Naissance d’un père, livre oxymore universel.

Le titre en lui-même est un superbe oxymore qui nous éclaire sur le contenu du livre. On donne naissance à un enfant, bien sûr, mais qui s’est intéressé à la façon dont on devient père ? C’est bien une façon de naître, puisque c’est un nouvel individu qui apparaît avec l’irruption d’un enfant dans sa vie.
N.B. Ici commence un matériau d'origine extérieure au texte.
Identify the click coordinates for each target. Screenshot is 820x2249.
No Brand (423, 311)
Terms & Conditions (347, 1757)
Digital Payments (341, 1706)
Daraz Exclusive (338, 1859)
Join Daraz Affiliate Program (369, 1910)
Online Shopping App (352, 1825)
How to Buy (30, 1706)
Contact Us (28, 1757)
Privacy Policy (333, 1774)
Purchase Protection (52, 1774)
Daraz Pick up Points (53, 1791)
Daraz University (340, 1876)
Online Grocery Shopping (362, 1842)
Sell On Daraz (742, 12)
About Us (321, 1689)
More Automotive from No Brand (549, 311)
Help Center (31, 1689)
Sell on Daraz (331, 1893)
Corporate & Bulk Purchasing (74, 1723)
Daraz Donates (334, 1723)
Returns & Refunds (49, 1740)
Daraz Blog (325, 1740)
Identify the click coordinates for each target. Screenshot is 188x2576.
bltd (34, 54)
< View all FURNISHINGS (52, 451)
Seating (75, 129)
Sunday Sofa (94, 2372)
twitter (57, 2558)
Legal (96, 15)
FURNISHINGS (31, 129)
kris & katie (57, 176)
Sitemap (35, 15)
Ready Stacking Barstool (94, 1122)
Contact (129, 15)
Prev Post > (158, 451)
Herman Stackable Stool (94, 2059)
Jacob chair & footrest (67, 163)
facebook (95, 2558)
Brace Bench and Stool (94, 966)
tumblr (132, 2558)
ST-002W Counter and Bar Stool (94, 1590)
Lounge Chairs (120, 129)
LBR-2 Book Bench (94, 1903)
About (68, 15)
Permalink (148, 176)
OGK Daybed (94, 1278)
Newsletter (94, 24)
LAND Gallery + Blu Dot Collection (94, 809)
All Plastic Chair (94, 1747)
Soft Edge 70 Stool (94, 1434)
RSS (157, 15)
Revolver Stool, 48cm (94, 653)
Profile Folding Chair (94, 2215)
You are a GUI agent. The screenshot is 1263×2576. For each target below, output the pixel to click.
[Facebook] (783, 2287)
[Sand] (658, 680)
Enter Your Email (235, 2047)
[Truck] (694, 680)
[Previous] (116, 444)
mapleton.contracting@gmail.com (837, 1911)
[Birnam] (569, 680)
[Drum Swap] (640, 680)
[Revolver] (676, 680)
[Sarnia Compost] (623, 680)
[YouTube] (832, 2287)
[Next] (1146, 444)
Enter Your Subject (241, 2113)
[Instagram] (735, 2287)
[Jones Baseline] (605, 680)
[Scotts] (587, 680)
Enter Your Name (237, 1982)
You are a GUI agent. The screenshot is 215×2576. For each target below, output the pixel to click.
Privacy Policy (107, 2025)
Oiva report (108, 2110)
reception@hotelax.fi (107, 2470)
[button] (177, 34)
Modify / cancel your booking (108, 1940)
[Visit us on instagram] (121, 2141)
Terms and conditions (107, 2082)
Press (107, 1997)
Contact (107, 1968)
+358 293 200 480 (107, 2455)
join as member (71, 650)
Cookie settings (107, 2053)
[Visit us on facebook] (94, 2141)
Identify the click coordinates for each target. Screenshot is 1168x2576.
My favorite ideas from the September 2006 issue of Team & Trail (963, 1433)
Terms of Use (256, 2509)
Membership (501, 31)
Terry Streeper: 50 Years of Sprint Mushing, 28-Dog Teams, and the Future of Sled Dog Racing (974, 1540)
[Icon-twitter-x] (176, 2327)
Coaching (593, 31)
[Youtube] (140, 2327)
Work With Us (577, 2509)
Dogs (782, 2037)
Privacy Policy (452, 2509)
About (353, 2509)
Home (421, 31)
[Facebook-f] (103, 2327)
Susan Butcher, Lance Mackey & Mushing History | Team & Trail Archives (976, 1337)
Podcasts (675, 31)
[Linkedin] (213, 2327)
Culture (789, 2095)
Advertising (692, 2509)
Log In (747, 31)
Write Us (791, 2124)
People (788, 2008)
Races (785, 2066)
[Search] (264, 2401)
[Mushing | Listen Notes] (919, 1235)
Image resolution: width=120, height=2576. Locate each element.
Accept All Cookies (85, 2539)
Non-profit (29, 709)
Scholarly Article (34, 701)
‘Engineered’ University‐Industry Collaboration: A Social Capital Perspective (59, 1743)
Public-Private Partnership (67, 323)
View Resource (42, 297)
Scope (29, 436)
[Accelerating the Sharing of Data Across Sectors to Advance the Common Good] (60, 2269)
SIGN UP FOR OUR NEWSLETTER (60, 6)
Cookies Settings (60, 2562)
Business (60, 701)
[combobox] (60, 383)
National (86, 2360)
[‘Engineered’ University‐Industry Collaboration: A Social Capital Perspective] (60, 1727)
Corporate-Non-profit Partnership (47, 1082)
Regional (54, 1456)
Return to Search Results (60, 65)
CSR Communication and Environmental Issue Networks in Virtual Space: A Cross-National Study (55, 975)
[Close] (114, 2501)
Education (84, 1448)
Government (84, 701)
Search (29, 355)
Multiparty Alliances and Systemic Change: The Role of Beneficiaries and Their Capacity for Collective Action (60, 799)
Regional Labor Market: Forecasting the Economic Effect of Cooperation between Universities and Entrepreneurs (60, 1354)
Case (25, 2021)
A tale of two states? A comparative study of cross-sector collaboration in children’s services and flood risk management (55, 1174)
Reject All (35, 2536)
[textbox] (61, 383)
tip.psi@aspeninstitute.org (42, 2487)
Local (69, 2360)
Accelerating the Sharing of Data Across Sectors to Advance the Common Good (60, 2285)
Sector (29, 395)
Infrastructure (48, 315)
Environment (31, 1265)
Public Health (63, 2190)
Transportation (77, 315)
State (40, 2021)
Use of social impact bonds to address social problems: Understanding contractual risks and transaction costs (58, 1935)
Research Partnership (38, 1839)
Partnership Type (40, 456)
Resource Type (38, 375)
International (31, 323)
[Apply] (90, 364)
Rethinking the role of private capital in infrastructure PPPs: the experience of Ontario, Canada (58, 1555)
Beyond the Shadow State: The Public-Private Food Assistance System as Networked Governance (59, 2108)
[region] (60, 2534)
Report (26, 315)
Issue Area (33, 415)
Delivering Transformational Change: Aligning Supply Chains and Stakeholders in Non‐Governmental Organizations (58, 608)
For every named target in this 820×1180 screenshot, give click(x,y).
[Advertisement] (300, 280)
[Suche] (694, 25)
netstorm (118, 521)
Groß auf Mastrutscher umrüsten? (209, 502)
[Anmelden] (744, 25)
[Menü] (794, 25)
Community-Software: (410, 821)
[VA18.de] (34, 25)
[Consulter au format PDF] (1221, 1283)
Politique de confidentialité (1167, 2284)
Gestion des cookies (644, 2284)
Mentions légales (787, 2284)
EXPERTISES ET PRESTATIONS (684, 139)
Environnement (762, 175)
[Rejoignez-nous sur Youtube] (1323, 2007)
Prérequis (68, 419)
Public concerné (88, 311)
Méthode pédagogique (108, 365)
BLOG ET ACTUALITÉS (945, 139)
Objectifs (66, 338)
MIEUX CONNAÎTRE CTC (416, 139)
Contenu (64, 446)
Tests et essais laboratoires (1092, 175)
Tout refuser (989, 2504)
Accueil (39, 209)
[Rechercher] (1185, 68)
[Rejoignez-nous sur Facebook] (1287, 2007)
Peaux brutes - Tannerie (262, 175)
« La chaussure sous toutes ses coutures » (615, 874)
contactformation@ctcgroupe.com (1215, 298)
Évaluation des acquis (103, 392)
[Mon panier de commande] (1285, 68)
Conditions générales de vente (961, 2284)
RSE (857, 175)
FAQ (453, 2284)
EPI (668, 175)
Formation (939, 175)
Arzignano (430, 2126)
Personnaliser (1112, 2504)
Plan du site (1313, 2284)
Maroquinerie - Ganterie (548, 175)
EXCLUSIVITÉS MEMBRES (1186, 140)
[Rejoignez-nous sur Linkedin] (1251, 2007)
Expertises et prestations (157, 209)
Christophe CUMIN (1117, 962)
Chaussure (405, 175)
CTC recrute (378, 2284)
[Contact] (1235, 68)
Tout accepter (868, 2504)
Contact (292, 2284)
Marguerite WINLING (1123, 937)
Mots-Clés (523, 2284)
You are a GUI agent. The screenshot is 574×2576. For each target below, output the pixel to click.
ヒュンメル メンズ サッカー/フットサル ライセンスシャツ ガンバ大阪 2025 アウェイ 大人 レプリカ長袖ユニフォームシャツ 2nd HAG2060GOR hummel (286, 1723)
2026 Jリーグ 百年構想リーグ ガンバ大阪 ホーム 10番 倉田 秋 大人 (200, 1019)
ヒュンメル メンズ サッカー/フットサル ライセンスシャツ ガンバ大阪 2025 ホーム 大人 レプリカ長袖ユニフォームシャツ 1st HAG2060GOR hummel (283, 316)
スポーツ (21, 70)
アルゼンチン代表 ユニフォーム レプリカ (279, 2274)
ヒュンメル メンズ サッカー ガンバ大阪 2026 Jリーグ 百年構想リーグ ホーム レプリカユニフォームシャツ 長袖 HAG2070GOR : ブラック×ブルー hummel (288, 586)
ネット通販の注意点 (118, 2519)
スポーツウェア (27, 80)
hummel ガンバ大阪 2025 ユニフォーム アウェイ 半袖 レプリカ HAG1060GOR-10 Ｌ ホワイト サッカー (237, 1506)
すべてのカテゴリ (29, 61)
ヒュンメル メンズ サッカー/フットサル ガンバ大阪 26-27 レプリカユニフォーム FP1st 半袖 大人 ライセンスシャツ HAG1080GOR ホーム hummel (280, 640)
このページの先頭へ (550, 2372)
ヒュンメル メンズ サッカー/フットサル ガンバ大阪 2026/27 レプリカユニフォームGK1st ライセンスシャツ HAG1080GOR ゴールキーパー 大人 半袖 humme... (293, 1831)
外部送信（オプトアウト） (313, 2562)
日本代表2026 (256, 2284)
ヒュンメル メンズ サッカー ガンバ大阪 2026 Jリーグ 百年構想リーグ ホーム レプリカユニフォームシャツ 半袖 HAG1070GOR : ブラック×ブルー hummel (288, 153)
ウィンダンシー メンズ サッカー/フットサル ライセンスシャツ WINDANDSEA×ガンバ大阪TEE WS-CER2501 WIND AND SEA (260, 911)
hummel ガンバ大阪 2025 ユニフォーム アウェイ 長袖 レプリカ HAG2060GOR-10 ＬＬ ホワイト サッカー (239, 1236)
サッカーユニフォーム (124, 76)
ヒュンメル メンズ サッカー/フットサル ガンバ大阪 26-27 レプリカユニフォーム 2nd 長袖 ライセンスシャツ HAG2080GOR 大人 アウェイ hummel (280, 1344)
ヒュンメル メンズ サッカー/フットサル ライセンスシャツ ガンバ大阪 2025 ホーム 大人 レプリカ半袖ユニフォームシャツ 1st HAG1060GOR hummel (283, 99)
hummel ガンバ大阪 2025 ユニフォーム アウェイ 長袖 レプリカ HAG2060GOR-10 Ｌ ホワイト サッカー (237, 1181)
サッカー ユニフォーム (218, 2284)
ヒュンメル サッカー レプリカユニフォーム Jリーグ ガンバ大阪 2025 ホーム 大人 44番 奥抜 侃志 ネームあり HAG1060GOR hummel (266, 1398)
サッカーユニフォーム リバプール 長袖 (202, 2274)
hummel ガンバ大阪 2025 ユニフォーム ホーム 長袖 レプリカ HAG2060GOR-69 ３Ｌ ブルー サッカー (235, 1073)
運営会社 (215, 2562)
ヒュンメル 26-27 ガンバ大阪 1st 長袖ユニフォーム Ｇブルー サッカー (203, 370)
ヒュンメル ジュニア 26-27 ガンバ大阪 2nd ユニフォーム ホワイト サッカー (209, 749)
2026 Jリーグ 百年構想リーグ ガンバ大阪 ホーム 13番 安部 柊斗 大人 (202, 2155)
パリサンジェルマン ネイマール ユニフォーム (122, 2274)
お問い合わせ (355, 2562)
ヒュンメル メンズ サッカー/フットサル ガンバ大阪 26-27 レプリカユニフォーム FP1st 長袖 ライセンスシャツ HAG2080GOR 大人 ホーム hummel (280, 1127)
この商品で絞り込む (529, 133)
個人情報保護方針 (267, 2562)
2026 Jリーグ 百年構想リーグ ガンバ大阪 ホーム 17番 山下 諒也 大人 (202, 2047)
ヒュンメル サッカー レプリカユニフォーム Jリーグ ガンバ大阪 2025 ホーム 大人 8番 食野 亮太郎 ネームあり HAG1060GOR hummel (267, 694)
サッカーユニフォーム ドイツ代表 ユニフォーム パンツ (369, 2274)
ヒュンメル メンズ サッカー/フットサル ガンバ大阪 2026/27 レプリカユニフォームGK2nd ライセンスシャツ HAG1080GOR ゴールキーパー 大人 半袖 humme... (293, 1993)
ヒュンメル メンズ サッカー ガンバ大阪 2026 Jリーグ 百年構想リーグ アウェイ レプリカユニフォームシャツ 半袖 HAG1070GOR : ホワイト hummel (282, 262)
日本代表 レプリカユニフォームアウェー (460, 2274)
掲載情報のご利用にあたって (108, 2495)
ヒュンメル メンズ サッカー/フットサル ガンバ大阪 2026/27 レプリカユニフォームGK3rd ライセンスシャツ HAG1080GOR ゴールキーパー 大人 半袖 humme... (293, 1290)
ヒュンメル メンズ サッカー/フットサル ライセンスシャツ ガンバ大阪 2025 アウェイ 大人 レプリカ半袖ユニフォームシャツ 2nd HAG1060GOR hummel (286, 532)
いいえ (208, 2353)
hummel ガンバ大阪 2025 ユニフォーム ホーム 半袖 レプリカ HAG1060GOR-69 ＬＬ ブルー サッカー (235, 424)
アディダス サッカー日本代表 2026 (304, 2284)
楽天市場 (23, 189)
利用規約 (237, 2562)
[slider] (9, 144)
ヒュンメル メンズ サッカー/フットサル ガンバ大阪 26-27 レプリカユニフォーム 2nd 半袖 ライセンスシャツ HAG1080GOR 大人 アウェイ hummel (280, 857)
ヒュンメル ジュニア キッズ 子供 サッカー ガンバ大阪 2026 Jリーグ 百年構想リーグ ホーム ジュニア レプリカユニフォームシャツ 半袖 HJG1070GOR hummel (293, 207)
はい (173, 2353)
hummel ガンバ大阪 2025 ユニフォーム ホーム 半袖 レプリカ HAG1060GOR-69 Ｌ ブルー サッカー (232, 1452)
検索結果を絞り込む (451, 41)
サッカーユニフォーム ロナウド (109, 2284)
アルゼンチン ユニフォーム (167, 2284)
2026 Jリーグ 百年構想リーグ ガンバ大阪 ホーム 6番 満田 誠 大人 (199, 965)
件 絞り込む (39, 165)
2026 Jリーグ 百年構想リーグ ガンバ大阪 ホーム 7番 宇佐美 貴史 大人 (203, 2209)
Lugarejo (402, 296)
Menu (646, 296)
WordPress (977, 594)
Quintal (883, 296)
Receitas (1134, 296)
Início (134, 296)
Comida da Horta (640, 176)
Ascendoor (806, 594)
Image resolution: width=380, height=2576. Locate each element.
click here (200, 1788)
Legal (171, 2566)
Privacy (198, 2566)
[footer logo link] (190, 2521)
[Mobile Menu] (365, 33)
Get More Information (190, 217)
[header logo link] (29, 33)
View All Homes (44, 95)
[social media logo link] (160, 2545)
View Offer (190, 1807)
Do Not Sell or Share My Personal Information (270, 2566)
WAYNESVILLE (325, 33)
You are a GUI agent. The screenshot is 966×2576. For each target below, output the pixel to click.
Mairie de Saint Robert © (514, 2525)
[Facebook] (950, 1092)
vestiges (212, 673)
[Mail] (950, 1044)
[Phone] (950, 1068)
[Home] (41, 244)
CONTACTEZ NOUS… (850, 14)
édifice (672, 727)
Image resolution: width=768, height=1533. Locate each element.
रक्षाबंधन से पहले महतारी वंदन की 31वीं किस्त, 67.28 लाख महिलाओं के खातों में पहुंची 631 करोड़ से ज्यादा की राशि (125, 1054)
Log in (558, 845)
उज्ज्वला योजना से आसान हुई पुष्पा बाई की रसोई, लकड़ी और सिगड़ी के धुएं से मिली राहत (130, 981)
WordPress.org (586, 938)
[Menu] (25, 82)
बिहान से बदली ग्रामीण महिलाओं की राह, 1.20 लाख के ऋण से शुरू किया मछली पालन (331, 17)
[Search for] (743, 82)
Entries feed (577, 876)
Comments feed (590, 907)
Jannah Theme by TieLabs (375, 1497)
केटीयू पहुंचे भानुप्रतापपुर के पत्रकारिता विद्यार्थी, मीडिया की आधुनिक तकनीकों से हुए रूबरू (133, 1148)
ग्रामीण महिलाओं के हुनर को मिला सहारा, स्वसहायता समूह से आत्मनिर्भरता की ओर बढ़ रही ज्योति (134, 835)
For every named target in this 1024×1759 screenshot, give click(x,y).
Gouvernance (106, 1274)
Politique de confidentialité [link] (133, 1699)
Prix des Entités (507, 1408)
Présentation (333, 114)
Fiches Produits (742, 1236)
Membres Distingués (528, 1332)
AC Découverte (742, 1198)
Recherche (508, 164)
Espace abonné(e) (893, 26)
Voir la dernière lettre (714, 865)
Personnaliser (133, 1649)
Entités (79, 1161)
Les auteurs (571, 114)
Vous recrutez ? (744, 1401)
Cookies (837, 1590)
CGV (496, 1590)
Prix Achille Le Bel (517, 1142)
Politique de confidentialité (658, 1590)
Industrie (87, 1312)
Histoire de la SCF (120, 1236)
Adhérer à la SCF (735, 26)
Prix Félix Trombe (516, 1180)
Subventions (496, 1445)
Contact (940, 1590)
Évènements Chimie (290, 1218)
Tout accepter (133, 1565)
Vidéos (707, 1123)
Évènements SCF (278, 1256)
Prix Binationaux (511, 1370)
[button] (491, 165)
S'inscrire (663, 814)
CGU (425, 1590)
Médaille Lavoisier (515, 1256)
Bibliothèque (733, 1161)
L’argument de départ est simple : Romain, chauffeur de taxi, partage la vie de Louise, violoncelliste dans un orchestre qui va bientôt accoucher d’une petite fille. Mais nous sommes chez Bénégui, et cela ne peut bien sûr pas rester longtemps paisible. Les heureux futurs parents ont une histoire compliquée bien actuelle. Tout d’abord le bébé était déjà conçu lorsque Louise a rencontré Romain par l’intermédiaire de sa meilleure amie, harpiste dans l’orchestre et sœur de Romain. Demi-sœur plus exactement, et c’est important : le père de Romain, grand mathématicien, a eu trois enfants avec trois femmes différentes avant de disparaître dans la nature. Maya, Romain et Shirley Longueville n’ont pas eu de père, mais l’absent hante leur vie. Les deux jeunes femmes passent d’une aventure insatisfaisante à une autre, et leur frère, ancien grand sportif qui a abandonné la compétition après un accident semble tout aussi fragile. Demi-famille, enfants instables. Au fond un miroir de notre société.

Louise avant sa rencontre avec Romain semblait tout aussi perdue, elle aussi passait d’une aventure à l’autre, sans se protéger parce qu’elle pensait ne pas pouvoir avoir d’enfant suite à trois avortements. Fragilités diverses et au milieu de tout cela, la grossesse de Louise. Romain est resté parce qu’il aime Louise, mais cet enfant qui a poussé dans son ventre c’est autre chose… Louise pense que c’est difficile parce qu’il n’est pas le géniteur, Romain a peur de se sauver comme son père l’a fait.

Ainsi, ligne après ligne, sur les feuilles où Louise consignait ses idées, les Chloé, Éva, Emma, Léone, Alessia, Gabrielle, Paloma ou Clara avaient défilé, lui chuchotant tour à tour qu’il n’était pas leur père. Et aucun prénom ne lui avait épargné ce refrain.

Arrive une  énorme tempête qui va tout bousculer : Louise se retrouve en salle de travail avec une autre parturiente, Sandrine Brunoy ; après bien des péripéties Romain se retrouve seul avec les deux femmes qu’il va devoir aider à mettre au monde leur enfant respectif.

Il découvrit Louise, de dos, sur la table de travail, allongée sur le flanc, repliée sur son ventre douloureux, expirant à petites bouffées rapides. Des câbles électriques émergeaient sous l’étoffe bleue, reliés à l’imprimante sur laquelle l’aiguille traçait une courbe dont la pente allait croissante.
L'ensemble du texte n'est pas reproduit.